Last night and today, I'm attending a meeting organized by the Coalition for Community Schools. The Coalition has convened representatives of six movements:

  • service learning: community service combined with academic work and reflection

  • environmental education: studying environmental science and applying the knowledge to understand local ecosystems

  • place-based education: studying local communities in order to increase appreciation (as well as knowledge) of disparaged places, such as poor rural areas

  • civic education, which should include the study of local issues and structures of government

  • work-based learning, as defined in the School to Work Opportunities Act of 1990, which supports programs that place students in job settings for academic study.

  • community youth development: which treats young people as assets in community development, and trains and supports them to participate in local organizations and networks.

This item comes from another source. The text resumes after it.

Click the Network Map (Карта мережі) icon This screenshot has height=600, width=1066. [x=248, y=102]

  • Each of these movements or philosophies of education treats the local community as a "text" for students to interpret--and, to some degree, "rewrite." There are many examples and stories of truly exciting results. For example, students in a Texas border school district conducted oral histories of their elderly, immigrant relatives, translated the results into English, and used the resulting English/Spanish narratives as textbooks in their schools. On the other hand, using "community-as-text" is hard and often frustrating work, especially when communities do not embrace the participation of students.

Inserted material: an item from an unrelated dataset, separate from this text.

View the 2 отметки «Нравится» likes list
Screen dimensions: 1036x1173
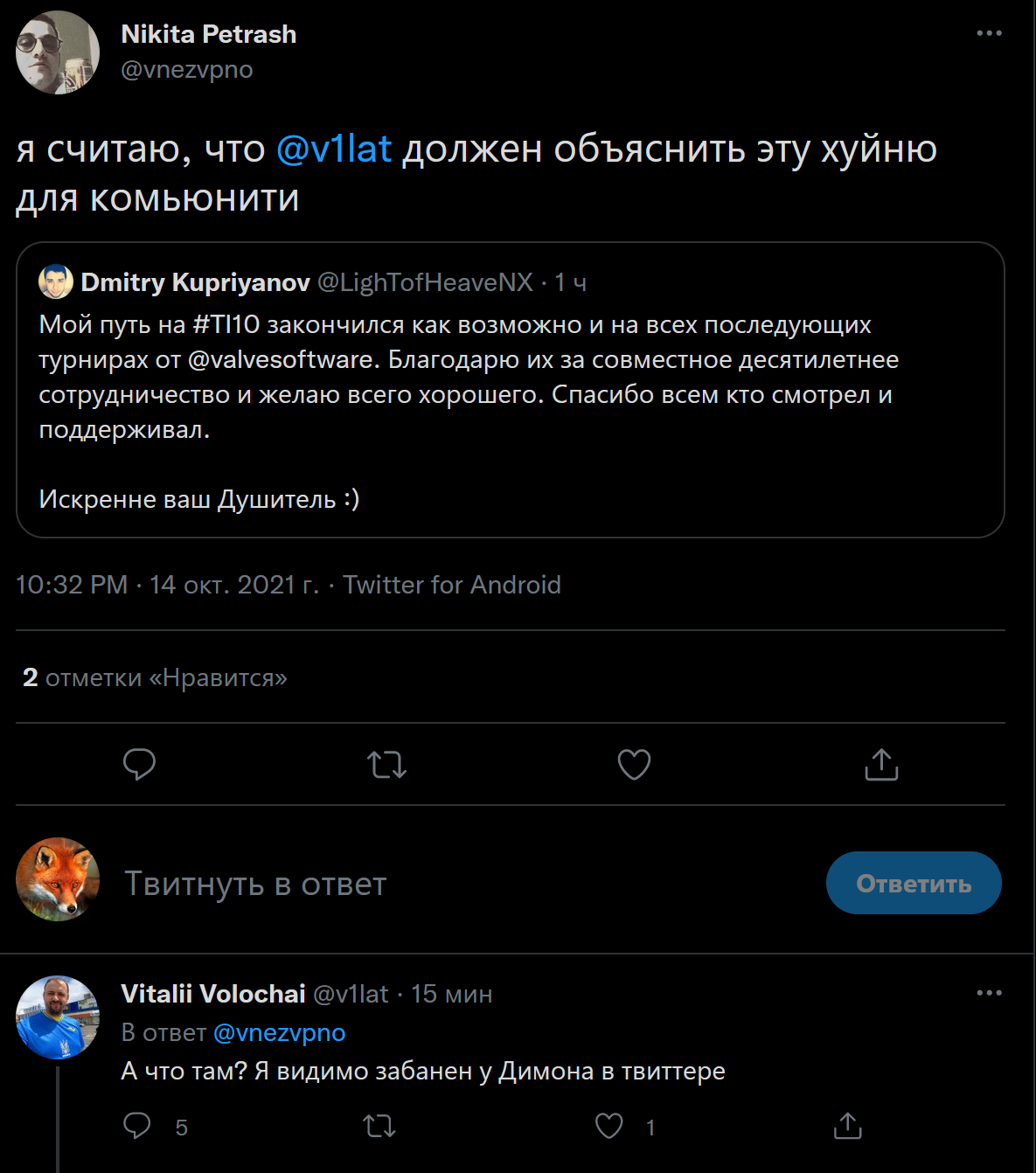(155, 677)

    In the end, I think that using the "community as text" is one of several strategies that can bring coherence, purpose, and passion to education. It is not better than an arts focus, a global-cultures focus, a history focus, a tech focus, or various other choices. I do believe, however, that it implies its own set of principles and values, which can be particularly attractive in certain settings. For example, we are motivated to use the community as text in Prince George's County, MD, because the students are growing up in a fascinating jurisdiction--diverse and rapidly changing--yet people of all ages tend to overlook or discount it as a community. Thus studying the county and disseminating the results is a means of (much needed) community organizing.